Altered states of consciousness in Mel O’Callaghan’s ‘Centre of the Centre’
/The current global pandemic has forced us to interrogate and transform many aspects of our daily lives that once seemed beyond question. The most significant philosophical and ethical lesson for a post-COVID world, however, is undoubtedly the extent to which the coronavirus has revealed just how closely the fate of the individual and the collective are intertwined. In our current issue, Paris-based curator and writer Anabelle Lacroix identifies this relationship between self and other as a central component of Mel O’Callaghan’s solo exhibition ‘Centre of the Centre’, on show at UQ Art Museum, Brisbane (until 16 January 2021 before continuing its Australian tour through Museums & Galleries of New South Wales): ‘Dealing with the origins of life and altered states of consciousness, O’Callaghan’s exhibition places experience at the core of the work’, exploring concepts of ‘movement, experience and duration … as well as that of ambience [as] a position that comes not from but through a field of multiple references’.
It is from this ambience, Lacroix explains, ‘a flattening of hierarchies … in which each part is equally important’, that the radical potential of the exhibition emerges. ‘In an age where our very thoughts and emotions have been invaded by the commodifying logic of capitalism, ideas of altered states of consciousness … have become political’, and the ambient fusion of experiences in O’Callaghan’s exhibition offers a transgressive template for a worldview ‘that celebrates all forms of life, known and unknown, of the ones close to us and those on the edge of consciousness’.
Isolated in our homes and barred from travelling beyond our immediate surroundings, our present state is undoubtedly one with the potential to profoundly alter our consciousness of the world, our neighbours and ourselves. As Lacroix suggests, we are faced with a choice: do we fall back now on our old habits of conspicuous consumption, taking what comfort we can in the material possessions with which we surround ourselves? Or should we use this as an opportunity to explore new modes of being together, and new forms of communication?
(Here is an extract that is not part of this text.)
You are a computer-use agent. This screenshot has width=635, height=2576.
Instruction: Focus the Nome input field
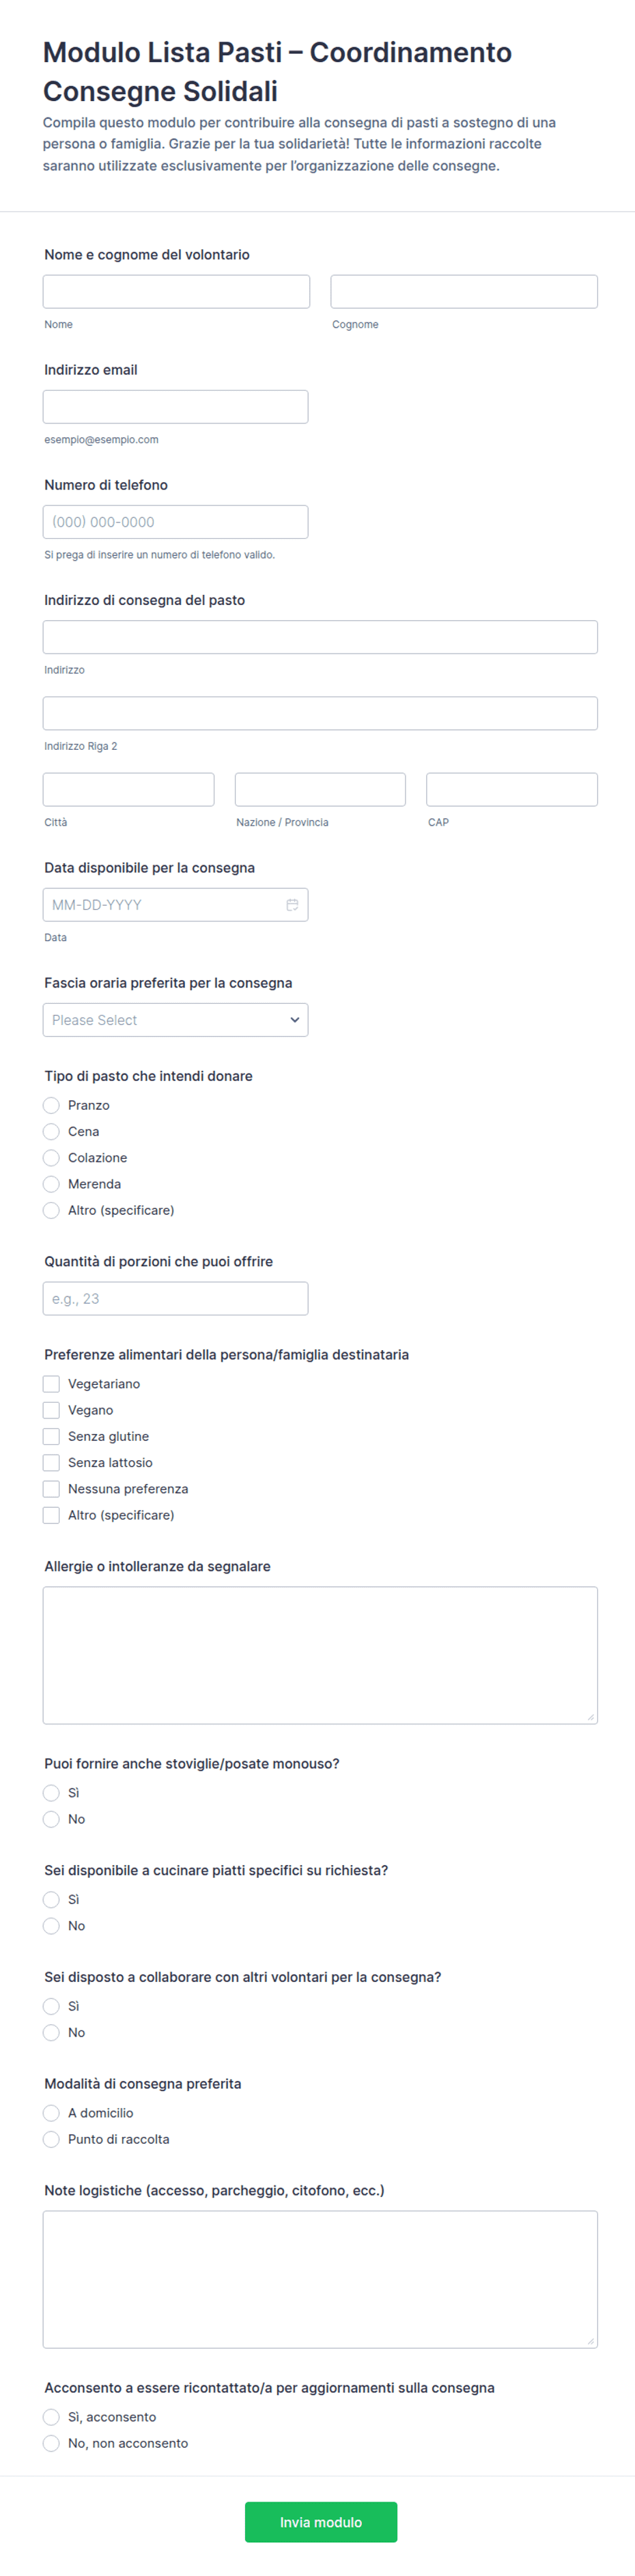(x=176, y=292)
In Centre of the Centre (2019), a 20-minute video created over two years in collaboration with Daniel Fornari of the Woods Hole Oceanographic Institution, Massachusetts, and music psychotherapist Sabine Rittner of the University Hospital of Heidelberg in Germany, among others, O’Callaghan plumbs the depths of the Pacific Ocean, including the life cycle of the coco worm (Protula magnifica). Projected across the gallery wall, this tiny inhabitant of the Verde Island Passage in the Philippines, the ‘centre of the centre of all marine biodiversity’, assumes spectacular proportions, ‘glowing, vibrating and radiating with diffracted light [that] is truly hypnotic’. This meeting of microcosm and macrocosm is further reinforced by performances of ‘breath-induced trance’ that take place within the adjacent exhibition space, ‘the shaking movement of the performers, their endurance and the increased intensity of breath [offering] a reminder of our own physical limits, as well as invoking the creation of life’.
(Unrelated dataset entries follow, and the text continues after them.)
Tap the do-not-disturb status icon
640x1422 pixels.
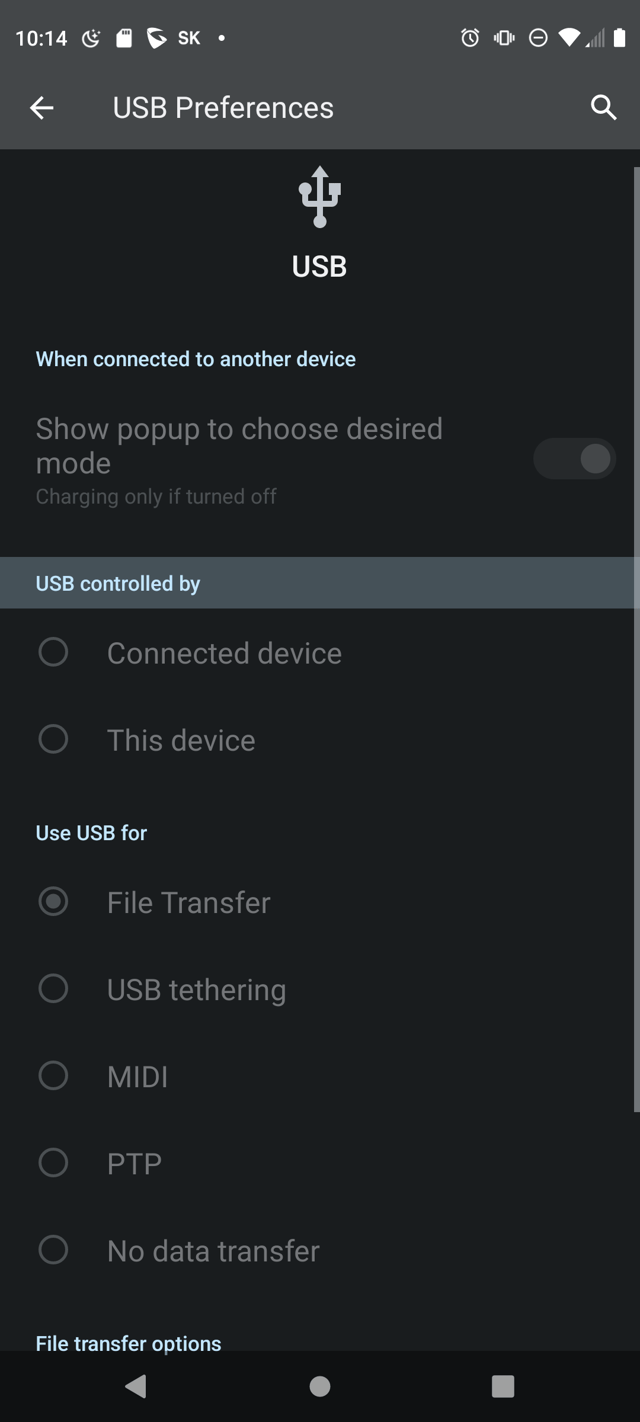tap(538, 38)
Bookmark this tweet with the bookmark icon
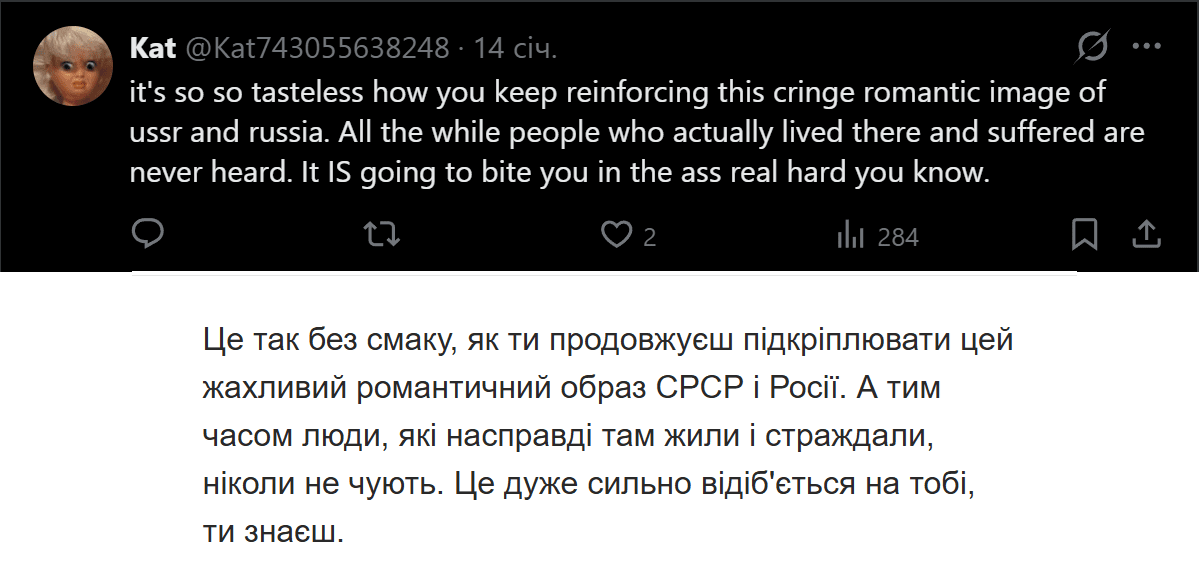 [1084, 235]
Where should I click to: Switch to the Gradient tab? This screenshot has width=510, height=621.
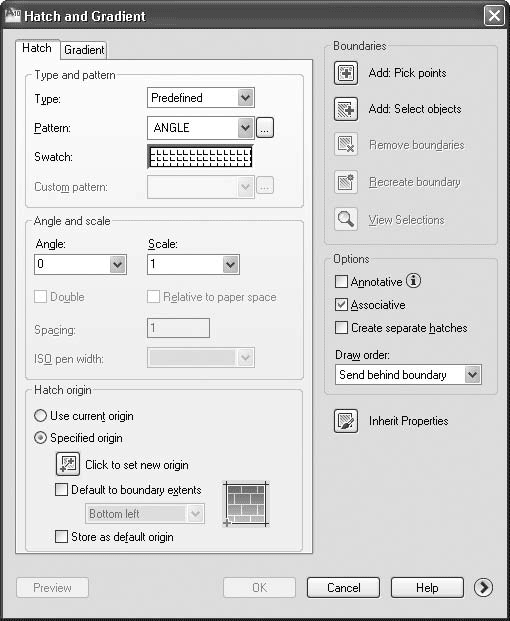[84, 50]
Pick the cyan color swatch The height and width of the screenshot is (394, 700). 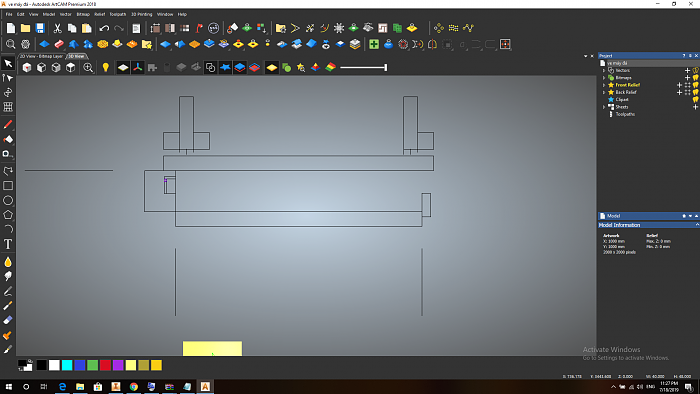[x=67, y=365]

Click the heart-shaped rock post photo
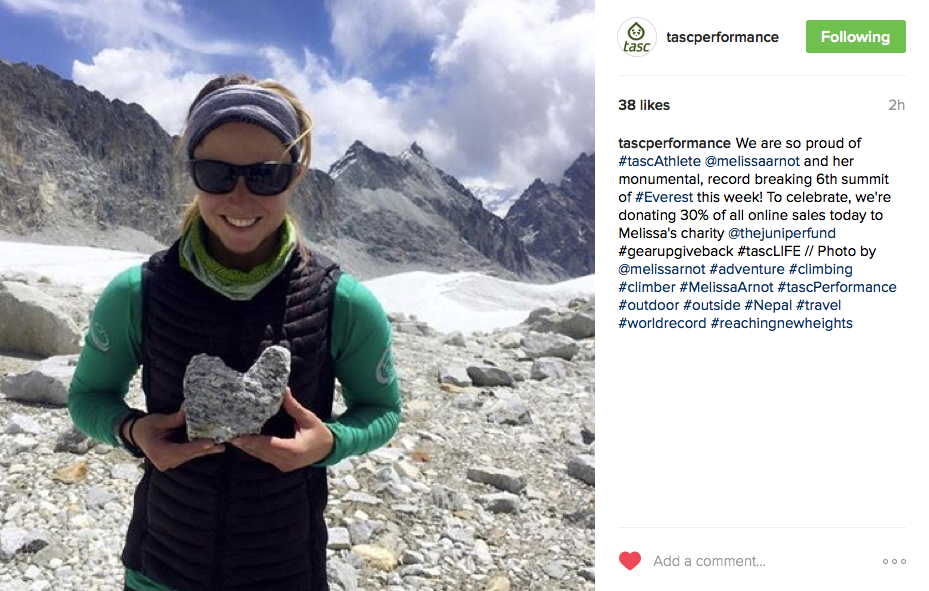(x=297, y=296)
The message of O’Callaghan’s exhibition, as of the current global pandemic, seems clear: we are all connected, whether we like it or not. From our homes to our neighbourhoods, cities, countries, regions, even our shared species and global ecosystem, we can either continue on the destructive path we have set for ourselves or, following O’Callaghan’s example, we can seek an altered state that puts the origins of life in a broader philosophical perspective.